start EXTRACTED RECORDS

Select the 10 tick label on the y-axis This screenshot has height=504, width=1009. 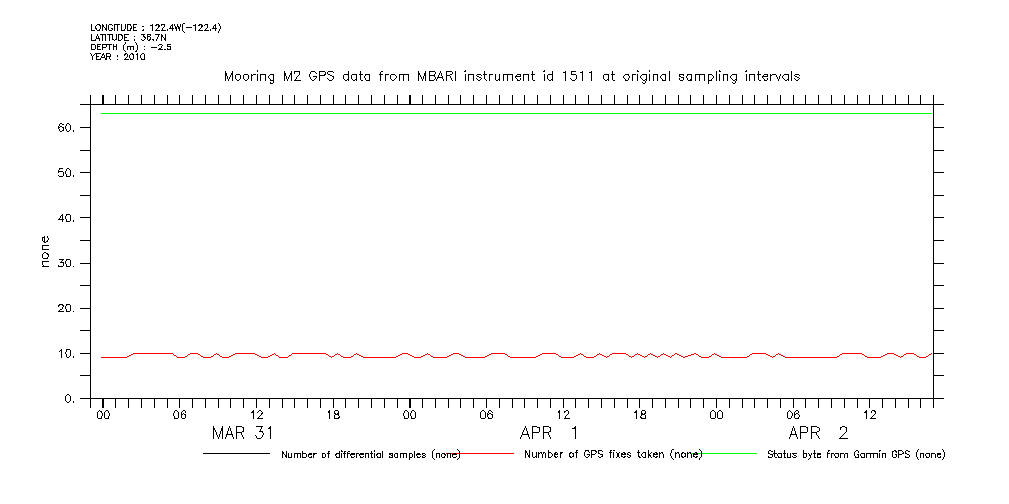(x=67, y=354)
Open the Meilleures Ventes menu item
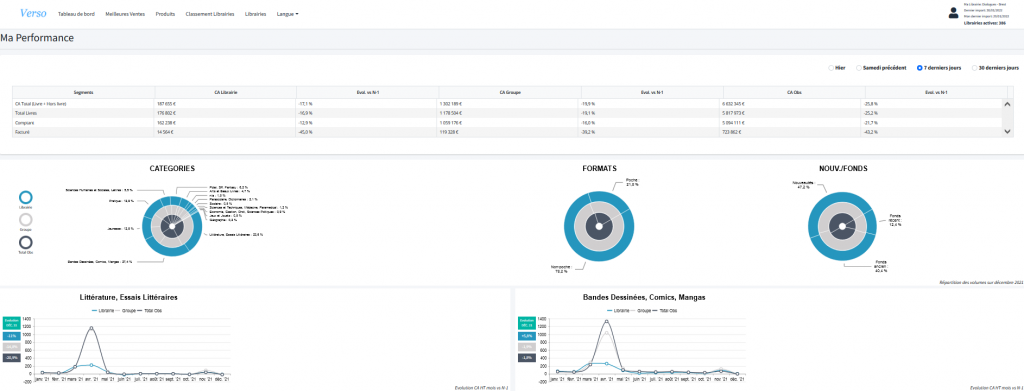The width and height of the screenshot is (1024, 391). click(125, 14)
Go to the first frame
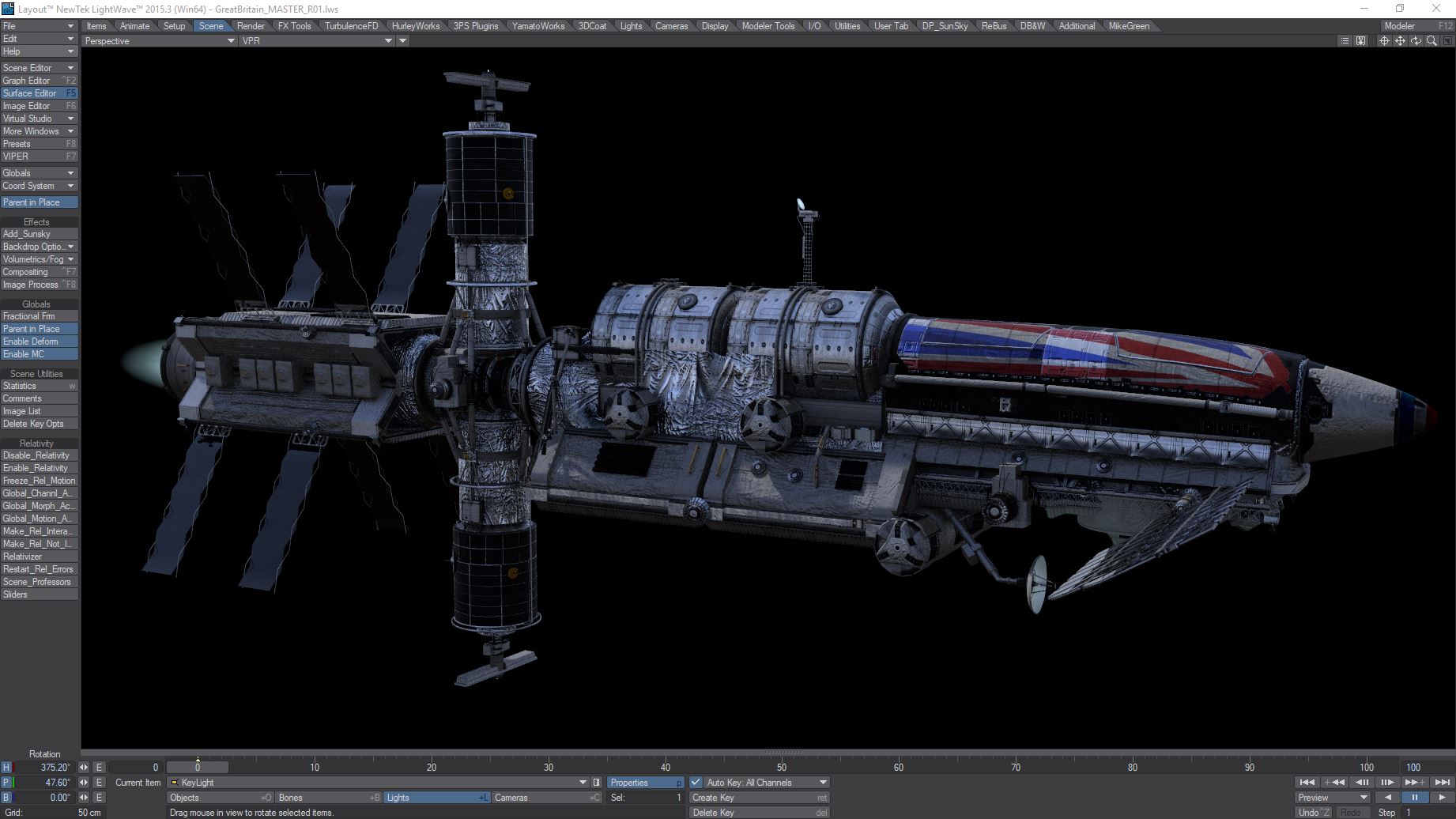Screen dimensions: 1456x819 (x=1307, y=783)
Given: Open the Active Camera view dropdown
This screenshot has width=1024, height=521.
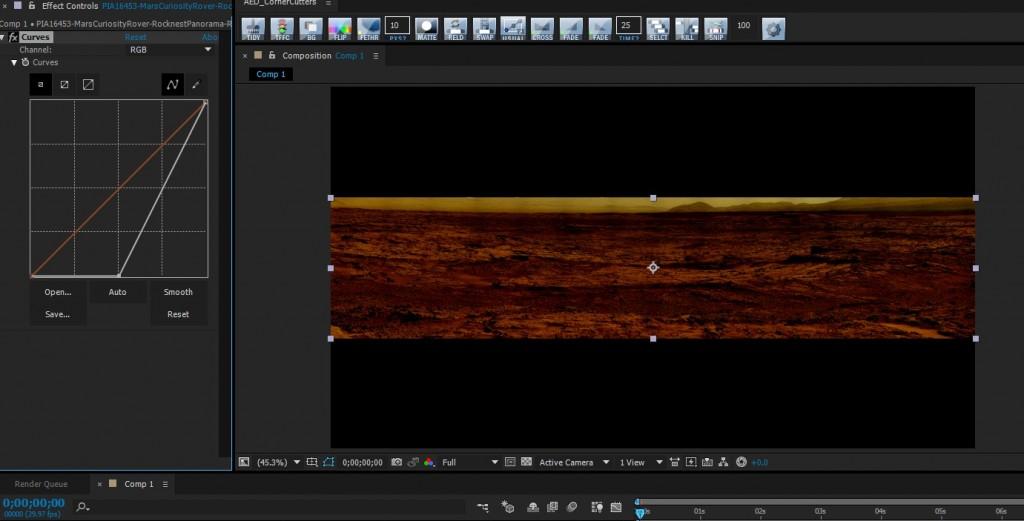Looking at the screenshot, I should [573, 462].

end EXTRACTED RECORDS

WHAT YOU HAVE TO DO: Reproduce the items from the line containing "Given: Open the Active Camera view dropdown" through the end of the items, with "dropdown" swapped for "menu" and nothing else altered. Omit the pictures from your output.

SOLVED EXERCISE:
Given: Open the Active Camera view menu
This screenshot has width=1024, height=521.
Looking at the screenshot, I should [573, 462].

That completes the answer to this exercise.